Ok, thanks " expertpc ". 

Years of experience with drives, but not in the food industry. My bad! 

I'll watch and learn.

Borgi


----------



## JRaef (Mar 23, 2009)

There is no way to miswire an AC induction motor so that it causes a drive to go into current limit when the rotation is swapped. However, if the drive is expecting to see one direction of rotation, and the encoder tells it the polar opposite, then the drive has to assume the motor must be overhauling, and depending on the stop method in programming, might be attempting to brake it to a stop, or if Flying Start is enabled, it is attempting to reverse it and since it isn't really reversed, it just locks up. The actions actually are difficult to predict in that it's something that is no supposed to happen in the first place.


----------



## mikey383 (May 21, 2012)

Got it taken care of. Consulted one of our top electricians this morning and found that the encoder was backwards in regard to rotation. I swapped the B and B' on the encoder wiring, swapped motor leads and it is working correctly with the drive in forward. I was swapping both A and B, which apparently does nothing. The encoder does more than what I originally though from my brief lookover. I don't have much experience with this particular machine as it's only a few years old and really hasn't had many issues, and I have very limited experience with encoders. 

I did not do the initial troubleshooting, but I wonder if the original encoder may have been the problem all along. I don't know what kind of faults they were getting before, so I'm just speculating here.
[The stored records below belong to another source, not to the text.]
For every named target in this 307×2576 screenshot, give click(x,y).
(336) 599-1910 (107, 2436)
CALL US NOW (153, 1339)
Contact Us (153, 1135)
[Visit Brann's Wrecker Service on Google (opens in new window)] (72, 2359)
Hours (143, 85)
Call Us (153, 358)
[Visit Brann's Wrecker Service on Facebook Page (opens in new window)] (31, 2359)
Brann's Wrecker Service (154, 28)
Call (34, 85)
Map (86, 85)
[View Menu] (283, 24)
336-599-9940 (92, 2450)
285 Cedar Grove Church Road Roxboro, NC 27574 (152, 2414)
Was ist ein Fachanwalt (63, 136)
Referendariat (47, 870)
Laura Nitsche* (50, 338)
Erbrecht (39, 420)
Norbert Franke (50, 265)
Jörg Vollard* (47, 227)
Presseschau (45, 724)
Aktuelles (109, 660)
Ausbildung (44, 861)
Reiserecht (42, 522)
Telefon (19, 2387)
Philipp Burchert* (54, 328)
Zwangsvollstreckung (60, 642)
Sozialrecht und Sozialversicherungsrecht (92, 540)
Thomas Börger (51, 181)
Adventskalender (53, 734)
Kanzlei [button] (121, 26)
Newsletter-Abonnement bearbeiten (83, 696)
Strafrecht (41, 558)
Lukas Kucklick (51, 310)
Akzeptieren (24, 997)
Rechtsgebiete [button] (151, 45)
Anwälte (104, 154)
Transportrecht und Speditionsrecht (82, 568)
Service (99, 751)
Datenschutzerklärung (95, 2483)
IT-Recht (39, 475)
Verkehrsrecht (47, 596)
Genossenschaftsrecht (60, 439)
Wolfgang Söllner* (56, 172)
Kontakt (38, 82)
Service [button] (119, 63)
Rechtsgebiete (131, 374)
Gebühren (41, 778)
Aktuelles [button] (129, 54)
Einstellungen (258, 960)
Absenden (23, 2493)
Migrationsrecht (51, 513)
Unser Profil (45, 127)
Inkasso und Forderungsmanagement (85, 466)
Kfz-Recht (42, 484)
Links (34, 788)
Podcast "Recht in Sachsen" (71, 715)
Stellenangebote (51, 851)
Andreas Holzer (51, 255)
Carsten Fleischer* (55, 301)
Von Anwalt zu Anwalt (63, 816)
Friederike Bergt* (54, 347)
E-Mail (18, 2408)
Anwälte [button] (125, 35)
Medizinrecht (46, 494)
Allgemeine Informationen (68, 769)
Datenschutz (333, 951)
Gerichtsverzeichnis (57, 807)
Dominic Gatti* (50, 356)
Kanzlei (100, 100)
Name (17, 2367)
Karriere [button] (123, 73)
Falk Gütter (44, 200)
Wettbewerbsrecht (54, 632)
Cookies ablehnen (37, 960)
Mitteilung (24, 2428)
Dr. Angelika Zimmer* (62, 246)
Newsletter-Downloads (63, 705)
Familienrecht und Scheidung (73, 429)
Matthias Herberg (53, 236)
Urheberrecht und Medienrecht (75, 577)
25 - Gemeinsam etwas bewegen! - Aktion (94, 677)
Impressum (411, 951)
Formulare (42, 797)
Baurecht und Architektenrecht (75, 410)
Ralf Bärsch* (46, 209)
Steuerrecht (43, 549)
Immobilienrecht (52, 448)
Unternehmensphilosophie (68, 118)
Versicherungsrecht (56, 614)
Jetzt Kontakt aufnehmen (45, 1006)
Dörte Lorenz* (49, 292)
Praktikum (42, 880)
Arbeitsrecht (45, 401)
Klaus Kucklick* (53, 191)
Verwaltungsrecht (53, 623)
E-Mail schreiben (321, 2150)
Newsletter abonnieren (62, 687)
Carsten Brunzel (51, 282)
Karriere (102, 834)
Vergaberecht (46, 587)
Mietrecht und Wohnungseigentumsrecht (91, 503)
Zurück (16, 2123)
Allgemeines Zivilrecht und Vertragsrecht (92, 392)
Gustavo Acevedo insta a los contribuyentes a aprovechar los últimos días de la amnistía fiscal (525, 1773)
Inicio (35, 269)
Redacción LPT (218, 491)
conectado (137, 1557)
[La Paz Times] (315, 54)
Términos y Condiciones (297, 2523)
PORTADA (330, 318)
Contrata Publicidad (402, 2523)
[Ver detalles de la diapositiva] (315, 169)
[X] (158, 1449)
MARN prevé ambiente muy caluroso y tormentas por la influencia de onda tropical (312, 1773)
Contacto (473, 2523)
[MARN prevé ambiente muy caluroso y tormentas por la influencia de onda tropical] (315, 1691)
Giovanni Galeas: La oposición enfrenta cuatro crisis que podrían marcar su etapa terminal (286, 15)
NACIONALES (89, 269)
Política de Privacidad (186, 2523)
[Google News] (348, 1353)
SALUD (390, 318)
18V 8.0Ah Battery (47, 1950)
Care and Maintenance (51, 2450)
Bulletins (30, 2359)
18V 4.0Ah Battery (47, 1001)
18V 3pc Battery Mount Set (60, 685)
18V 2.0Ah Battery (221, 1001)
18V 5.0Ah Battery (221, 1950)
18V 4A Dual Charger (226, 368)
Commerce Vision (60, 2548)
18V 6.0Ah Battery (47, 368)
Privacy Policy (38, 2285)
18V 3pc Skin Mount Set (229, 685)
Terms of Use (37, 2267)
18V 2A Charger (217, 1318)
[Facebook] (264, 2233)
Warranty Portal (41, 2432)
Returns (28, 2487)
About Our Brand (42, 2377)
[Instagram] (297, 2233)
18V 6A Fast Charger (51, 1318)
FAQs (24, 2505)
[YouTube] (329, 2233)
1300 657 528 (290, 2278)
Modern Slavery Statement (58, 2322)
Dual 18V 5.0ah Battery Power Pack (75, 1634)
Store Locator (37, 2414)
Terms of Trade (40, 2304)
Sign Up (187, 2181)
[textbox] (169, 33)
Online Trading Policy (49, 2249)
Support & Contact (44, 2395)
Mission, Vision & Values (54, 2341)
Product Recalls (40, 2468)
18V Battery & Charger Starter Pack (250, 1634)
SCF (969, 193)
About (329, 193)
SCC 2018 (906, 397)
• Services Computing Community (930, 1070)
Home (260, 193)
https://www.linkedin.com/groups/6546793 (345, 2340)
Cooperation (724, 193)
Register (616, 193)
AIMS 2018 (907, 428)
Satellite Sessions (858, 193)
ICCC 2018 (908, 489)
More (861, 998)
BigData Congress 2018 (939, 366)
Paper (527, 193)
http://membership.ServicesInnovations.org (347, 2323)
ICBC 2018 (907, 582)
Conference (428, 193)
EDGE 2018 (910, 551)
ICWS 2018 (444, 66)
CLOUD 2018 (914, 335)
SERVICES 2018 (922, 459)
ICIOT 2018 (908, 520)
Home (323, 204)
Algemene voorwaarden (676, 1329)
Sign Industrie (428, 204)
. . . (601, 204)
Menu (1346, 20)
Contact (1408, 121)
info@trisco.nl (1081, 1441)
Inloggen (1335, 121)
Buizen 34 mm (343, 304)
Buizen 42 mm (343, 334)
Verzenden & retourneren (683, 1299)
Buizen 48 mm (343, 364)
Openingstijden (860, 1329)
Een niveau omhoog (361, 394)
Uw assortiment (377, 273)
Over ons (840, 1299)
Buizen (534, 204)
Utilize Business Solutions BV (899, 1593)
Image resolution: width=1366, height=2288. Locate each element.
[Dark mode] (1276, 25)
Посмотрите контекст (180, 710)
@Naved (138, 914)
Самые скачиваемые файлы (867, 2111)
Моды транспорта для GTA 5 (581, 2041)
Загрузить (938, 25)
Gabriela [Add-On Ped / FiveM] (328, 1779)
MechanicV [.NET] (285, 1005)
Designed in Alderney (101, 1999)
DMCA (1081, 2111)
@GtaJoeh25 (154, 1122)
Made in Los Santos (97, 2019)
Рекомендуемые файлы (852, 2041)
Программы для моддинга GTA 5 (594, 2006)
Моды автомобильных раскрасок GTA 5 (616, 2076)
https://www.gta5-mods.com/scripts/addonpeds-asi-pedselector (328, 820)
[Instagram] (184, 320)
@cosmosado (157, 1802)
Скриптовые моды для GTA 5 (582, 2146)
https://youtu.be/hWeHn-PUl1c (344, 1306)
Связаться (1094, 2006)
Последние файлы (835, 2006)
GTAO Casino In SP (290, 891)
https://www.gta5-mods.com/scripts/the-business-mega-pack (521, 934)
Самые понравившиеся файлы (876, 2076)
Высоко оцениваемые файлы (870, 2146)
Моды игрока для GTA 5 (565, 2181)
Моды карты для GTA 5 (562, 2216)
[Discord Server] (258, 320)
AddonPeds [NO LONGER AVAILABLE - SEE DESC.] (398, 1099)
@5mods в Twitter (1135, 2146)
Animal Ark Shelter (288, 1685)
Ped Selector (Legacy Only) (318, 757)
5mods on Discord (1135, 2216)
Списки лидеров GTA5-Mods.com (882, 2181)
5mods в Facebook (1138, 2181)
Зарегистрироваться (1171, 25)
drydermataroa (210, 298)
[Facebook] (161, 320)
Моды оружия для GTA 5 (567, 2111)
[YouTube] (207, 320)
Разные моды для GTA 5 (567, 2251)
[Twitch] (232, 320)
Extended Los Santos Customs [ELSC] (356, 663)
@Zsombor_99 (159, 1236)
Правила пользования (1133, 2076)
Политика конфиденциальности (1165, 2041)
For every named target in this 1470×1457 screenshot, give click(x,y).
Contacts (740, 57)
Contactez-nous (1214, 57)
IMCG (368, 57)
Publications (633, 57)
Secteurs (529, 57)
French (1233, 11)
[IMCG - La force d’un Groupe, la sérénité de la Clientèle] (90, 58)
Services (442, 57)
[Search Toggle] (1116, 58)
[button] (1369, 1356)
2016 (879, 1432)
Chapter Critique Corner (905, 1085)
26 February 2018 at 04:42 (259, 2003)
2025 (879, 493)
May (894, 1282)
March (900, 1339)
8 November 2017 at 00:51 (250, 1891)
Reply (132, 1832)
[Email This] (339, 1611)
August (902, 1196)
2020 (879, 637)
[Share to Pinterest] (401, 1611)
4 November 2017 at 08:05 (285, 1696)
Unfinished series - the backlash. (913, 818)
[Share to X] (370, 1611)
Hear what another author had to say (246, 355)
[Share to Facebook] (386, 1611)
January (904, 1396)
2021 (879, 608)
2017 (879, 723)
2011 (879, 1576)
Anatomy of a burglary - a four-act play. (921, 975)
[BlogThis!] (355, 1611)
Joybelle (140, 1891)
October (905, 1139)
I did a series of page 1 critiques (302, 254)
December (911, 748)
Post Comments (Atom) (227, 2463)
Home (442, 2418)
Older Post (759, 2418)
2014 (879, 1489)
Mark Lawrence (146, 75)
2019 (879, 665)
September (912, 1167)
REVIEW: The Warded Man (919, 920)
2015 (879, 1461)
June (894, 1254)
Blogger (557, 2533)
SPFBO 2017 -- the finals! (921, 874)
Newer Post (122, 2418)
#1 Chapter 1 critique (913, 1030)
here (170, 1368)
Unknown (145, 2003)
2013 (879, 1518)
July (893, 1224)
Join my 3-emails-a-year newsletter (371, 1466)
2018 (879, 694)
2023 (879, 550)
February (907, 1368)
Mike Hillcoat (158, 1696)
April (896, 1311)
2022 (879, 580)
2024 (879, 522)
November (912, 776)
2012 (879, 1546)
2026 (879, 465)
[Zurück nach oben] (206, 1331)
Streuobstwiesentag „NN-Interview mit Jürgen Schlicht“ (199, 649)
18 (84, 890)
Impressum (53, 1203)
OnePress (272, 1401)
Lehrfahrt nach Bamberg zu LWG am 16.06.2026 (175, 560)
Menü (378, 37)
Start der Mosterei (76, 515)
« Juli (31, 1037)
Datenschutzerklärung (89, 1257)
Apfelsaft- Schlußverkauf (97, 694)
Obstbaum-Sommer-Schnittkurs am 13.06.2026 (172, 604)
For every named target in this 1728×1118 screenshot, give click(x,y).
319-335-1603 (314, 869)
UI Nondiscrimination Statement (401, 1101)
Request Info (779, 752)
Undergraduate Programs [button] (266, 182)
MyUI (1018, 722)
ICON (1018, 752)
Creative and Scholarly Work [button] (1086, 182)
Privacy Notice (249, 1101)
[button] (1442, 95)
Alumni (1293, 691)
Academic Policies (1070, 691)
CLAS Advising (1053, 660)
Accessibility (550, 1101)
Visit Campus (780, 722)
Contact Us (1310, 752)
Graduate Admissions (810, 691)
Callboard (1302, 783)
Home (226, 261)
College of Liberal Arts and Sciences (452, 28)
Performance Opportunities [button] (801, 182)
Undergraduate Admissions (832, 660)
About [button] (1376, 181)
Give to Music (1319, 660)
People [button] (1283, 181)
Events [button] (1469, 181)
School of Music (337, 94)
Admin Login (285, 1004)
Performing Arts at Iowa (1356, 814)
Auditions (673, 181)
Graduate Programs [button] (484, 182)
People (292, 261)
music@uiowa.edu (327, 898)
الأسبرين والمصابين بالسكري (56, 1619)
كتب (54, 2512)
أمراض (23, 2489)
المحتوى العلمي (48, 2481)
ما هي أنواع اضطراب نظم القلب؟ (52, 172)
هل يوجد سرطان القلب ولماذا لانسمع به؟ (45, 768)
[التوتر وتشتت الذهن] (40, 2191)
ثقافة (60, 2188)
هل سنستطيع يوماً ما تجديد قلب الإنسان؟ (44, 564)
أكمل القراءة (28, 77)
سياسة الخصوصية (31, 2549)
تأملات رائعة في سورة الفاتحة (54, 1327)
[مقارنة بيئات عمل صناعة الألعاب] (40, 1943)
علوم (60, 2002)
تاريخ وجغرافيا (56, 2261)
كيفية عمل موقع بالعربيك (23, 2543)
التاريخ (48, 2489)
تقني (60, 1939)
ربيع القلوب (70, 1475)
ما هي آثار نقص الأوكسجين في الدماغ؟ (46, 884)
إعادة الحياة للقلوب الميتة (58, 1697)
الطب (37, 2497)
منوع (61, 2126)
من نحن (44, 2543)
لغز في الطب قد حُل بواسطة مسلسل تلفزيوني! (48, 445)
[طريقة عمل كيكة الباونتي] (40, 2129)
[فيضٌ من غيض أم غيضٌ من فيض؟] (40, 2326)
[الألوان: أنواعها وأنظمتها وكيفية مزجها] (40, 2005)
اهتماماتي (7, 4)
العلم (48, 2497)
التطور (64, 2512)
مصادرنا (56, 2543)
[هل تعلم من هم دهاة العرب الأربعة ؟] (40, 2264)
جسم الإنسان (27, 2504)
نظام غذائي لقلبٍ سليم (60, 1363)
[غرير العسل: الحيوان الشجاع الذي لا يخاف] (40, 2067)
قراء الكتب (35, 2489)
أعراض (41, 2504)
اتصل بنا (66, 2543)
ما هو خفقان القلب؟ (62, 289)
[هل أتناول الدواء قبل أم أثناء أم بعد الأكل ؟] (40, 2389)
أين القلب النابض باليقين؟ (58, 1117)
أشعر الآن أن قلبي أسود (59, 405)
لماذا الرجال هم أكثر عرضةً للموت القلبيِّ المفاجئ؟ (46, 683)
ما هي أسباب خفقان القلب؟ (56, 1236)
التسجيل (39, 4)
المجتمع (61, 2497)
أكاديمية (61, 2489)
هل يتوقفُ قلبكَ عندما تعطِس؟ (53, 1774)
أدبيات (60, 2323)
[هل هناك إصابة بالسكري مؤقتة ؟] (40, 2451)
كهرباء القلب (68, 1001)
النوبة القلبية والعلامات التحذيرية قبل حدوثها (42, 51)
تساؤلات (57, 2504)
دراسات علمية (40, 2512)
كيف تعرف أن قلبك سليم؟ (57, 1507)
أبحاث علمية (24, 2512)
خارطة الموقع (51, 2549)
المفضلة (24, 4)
I guess I'll find if the entire problem is solved when they CIP later in the week. I was told they were having issues with the product weight fluctuating, which isn't happening now. 

Thanks everybody!


----------



## xpertpc (Oct 11, 2012)

....


----------



## McClary’s Electrical (Feb 21, 2009)

So jareaf was right in his assumptions?


----------



## mikey383 (May 21, 2012)

mcclary's electrical said:


> So jareaf was right in his assumptions?


Yes, he was. I'll happily eat that crow. 



JRaef said:


> There is no way to miswire an AC induction motor so that it causes a drive to go into current limit when the rotation is swapped. However, if the drive is expecting to see one direction of rotation, and the encoder tells it the polar opposite, then the drive has to assume the motor must be overhauling, and depending on the stop method in programming, might be attempting to brake it to a stop, or if Flying Start is enabled, it is attempting to reverse it and since it isn't really reversed, it just locks up. The actions actually are difficult to predict in that it's something that is no supposed to happen in the first place.


I really didn't think it was possible to wire a motor in such a manner, but with my brain being fried after a long day, I had myself second guessing. I was expecting to go home after an 8 hour day, but half an hour before quitting time, I got called to work on this problem and ended up staying much longer than anticipated.


----------



## JRaef (Mar 23, 2009)

mikey383 said:


> Yes, he was. I'll happily eat that crow.


No crow being served, I'm just glad it helped (if it did) and that you found the issue.



> I really didn't think it was possible to wire a motor in such a manner, but with my brain being fried after a long day, I had myself second guessing. I was expecting to go home after an 8 hour day, but half an hour before quitting time, I got called to work on this problem and ended up staying much longer than anticipated.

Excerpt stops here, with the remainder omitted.